• _Quoted passage_:

(begin)

FIG. 3 illustrates an example in which the underwater drone 1
communicates with a base station 400 via a ship 300 which moves
along a water surface 200. A communication device 301 for wireless
communication is mounted on the bottom of the ship 300, and a
communication device 302 for aerial communication is mounted on the
ship 300. The communication device 301 and the underwater drone 1
configurate an underwater communication system.
[0038] The communication devices 301 and 302 are coupled to each
other via a communication path which is not illustrated. In the
case of this exemplary embodiment, the communication device 301
performs wireless communication underwater with the underwater
drone 1 using very low frequency radio waves. In addition, the
communication device 302 performs wireless communication in air
with the base station 400 using radio waves shorter than very low
frequency radio waves. For this reason, the communication device
301 functions as a relay device that relays communication between
the underwater drone 1 and the base station 400.
[0039] The underwater drone 1 moves freely underwater under remote
control or in accordance with an installed program. FIG. 3
illustrates "movement 1" which indicates the situation where the
underwater drone 1 at a position P1 moves to a position P2 away
from the ship 300 (communication device 301) in a depth direction.
When the position P2 is at a water depth of 10 m, wireless
communications via radio wave between the underwater drone 1 and
the communication device 301 is difficult. Specifically, the
intensity of the radio wave received by the underwater drone 1
falls below a criterion value, and the transmission speed also
falls below a criterion value.
[0040] In this case, the movement controller 102 determines that
the evaluation value given from the communication state detector
101 has failed to satisfy the criterion. Then, the movement
controller 102 commands the underwater drone 1 to move closer to
the ship 300 (communication device 301). Specifically, the movement
controller 102 controls the steerer 19 and the propeller 20, and
causes the underwater drone 1 to surface. In FIG. 3, this movement
is indicated by "movement 2". The distance between the underwater
drone 1 and the ship 300 which has moved to the position P3 is
shorter than the distance between the underwater drone 1 and the
ship 300 at the position P2. Then, the intensity of the radio waves
received by the underwater drone 1 exceeds a criterion value, and
the transmission speed also exceeds a criterion value.
Consequently, the underwater drone 1 is again in a state that
allows high-speed communication with the communication devices
301.
[0041] It is to be noted that factors to worsen the state of
wireless communication may include not only the communication
distance, but also change in the underwater temperature, the tidal
current, and other environments. Anyway, when the state of wireless
communication has worsened, the movement controller 102 causes the
underwater drone 1 to move closer to the communication device 301
which is a communication partner to improve communication quality
such as a transmission speed. With the improved communication
state, communication with a transmission speed higher than sound
waves is achieved. Because the transmission speed is high, image
data and sound data collected by the underwater drone 1 are
transmitted in a short time. In addition, the responsive
performance of the underwater drone 1 with respect to remote
control is improved, and thus the operability of a user, that is,
usability is improved. It is to be noted that although FIG. 3
illustrates an example in which the underwater drone 1 moves away
in a depth direction, the underwater drone 1 may move away in a
horizontal direction. In this case, the underwater drone 1 is made
closer to the ship 300 in a horizontal direction.

(end)

• _What you are asked to do_:
Carry the description of the underwater drone and its communication with the ship forward from its final sentence.

• _Data provided_:
(begin)

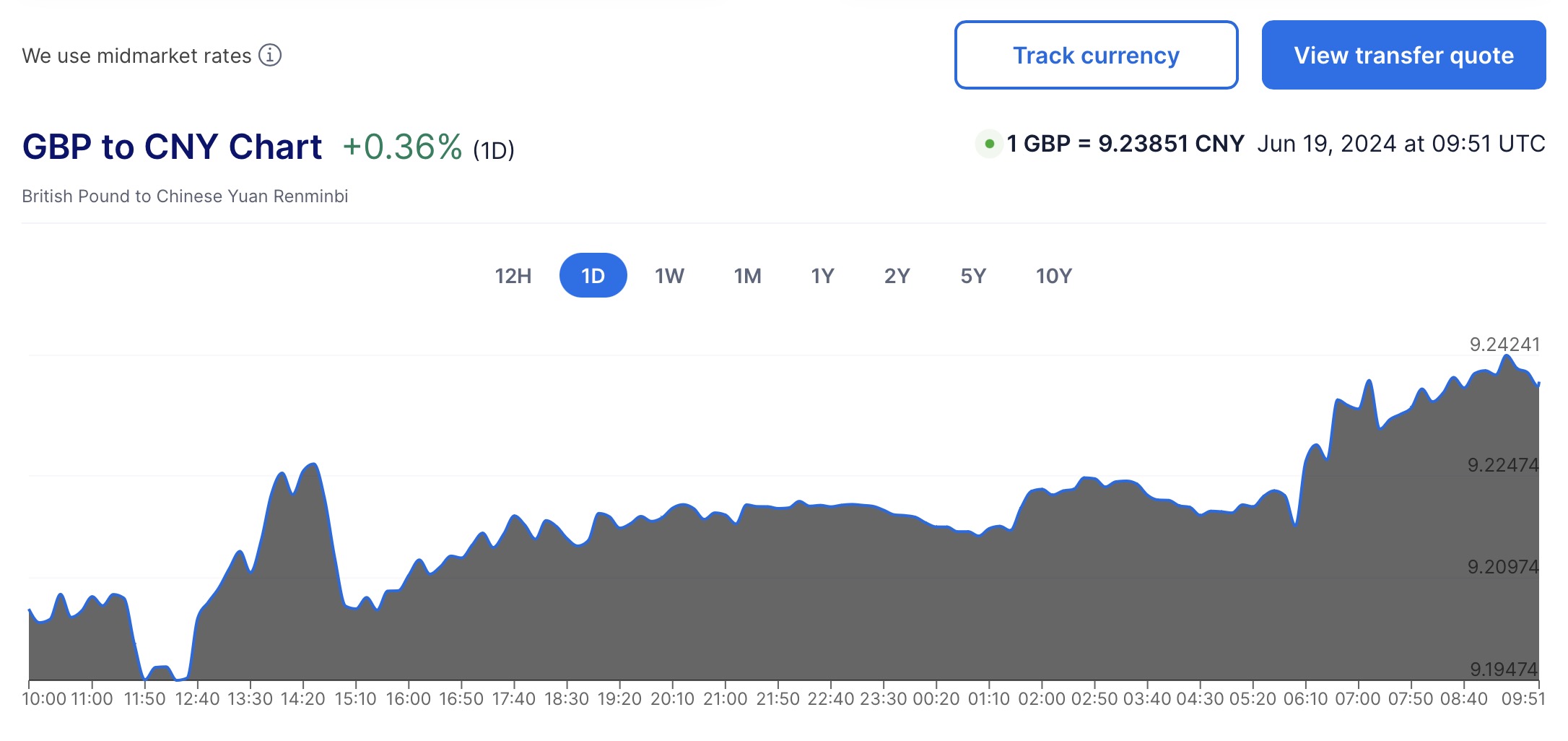Click the +0.36% daily change value
1568x741 pixels.
click(x=401, y=147)
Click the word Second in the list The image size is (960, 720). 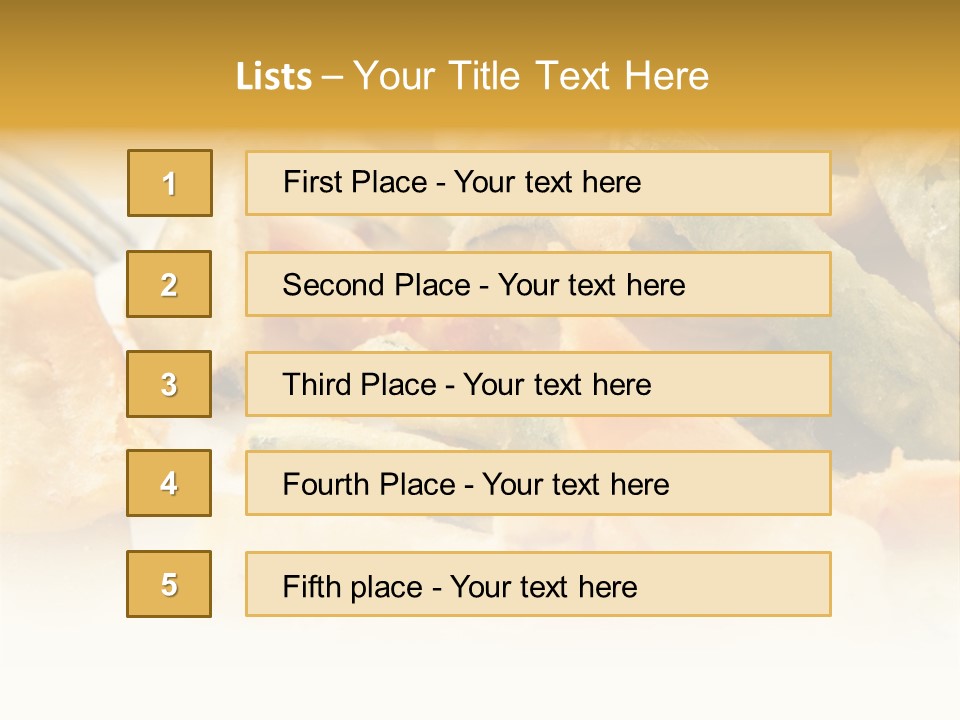(334, 285)
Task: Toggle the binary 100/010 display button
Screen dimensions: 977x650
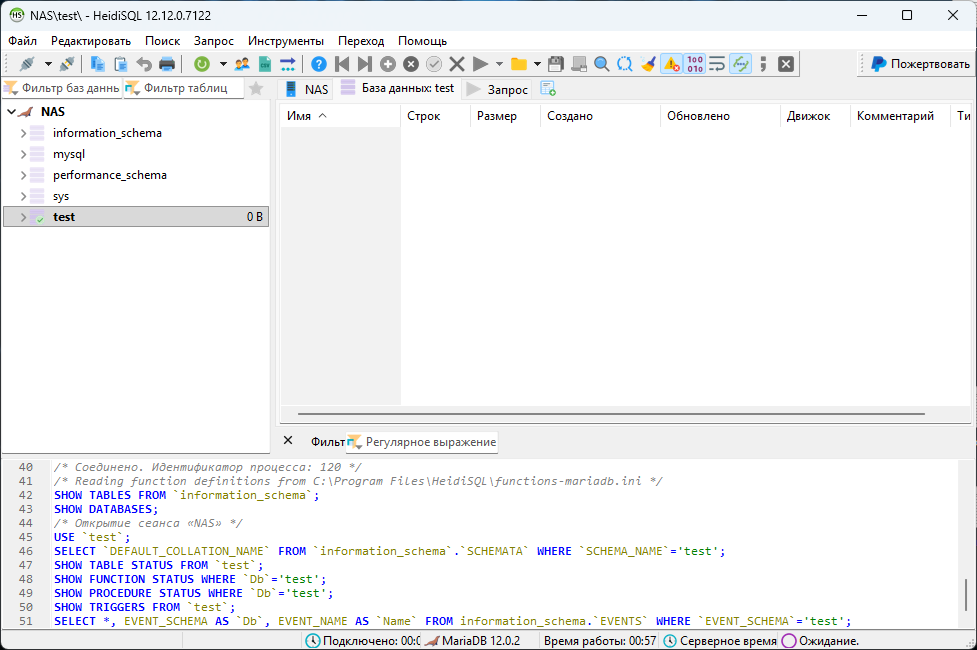Action: 694,64
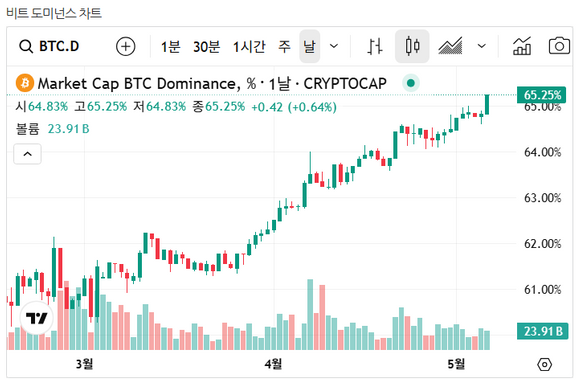The width and height of the screenshot is (578, 380).
Task: Open the indicators chart icon
Action: tap(522, 46)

(end)

• _Response for this exercise_:
[0042] <Processing Steps Executed by Underwater Drone 1>
[0043] Next, the processing steps executed by the underwater drone
1 according to this exemplary embodiment will be described. FIG. 4
is a flowchart illustrating an example of processing steps executed
by the movement controller 102 according to the first exemplary
embodiment. The movement controller 102 repeatedly executes the
processing of the flowchart illustrated in FIG. 4. In the case of
this exemplary embodiment, the flowchart illustrated in FIG. 4 is
executed every time a predetermined time elapses.
[0044] First, the movement controller 102 detects the state of
wireless communication (step 101). In the case of this exemplary
embodiment, a result of the detection is given as one of
three-level evaluation values. Next, the movement controller 102
determines whether or not the result of the detection satisfies the
criterion (step 102). For instance, it is determined whether or not
the evaluation value has become "unfavorable state".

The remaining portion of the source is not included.